Nokomis' first fire-related death occurred in 1921, when the Great Nokomis Fire destroyed the meat market, movie theatre, tailor shop, picture gallery and several residential buildings. The fire began on Main Street on the second storey of a private residence. The occupant, a recently married woman, had been soaking her wedding dress in gasoline to remove stains.

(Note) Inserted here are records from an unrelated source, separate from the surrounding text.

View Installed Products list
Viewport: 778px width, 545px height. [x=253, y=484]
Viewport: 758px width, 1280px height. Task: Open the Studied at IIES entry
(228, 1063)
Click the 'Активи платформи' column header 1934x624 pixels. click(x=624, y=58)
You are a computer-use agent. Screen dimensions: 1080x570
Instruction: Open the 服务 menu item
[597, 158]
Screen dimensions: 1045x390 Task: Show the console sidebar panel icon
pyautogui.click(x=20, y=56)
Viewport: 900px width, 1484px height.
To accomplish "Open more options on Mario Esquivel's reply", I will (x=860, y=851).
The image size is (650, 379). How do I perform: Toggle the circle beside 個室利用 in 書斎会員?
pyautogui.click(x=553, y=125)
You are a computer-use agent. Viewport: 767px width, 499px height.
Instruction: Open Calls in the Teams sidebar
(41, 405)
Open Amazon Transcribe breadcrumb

After the Second World War, many men returned to the area where they found work with a new oil company from the United States, called ND Oil Seekers). In 1947, the first well was drilled, which is known as Nokomis Oil Well 1, or NOW1. It was drilled in the formation known as the Hatfield Basin (Latitude: 51° 25' 26.117" N, Longitude: 105° 00' 47.486" W). The Hatfield Basin was mainly sweet crude oil and was extremely shallow. This made the area very popular to new oil companies. By 1988, the first horizontal well was drilled in the area by the directional driller Ryan Oliver and measurement while drilling was done by Kent Ruether. This well broke many records. It was one of the fastest ever drilled, the longest ever drilled and had the best production upon completion (this record still has not been beaten).

In 1967, the Nokomis Centennial Hall was built in commemoration of Canada's centennial anniversary. The building is equipped with a kitchen and the facility is used for community functions and events.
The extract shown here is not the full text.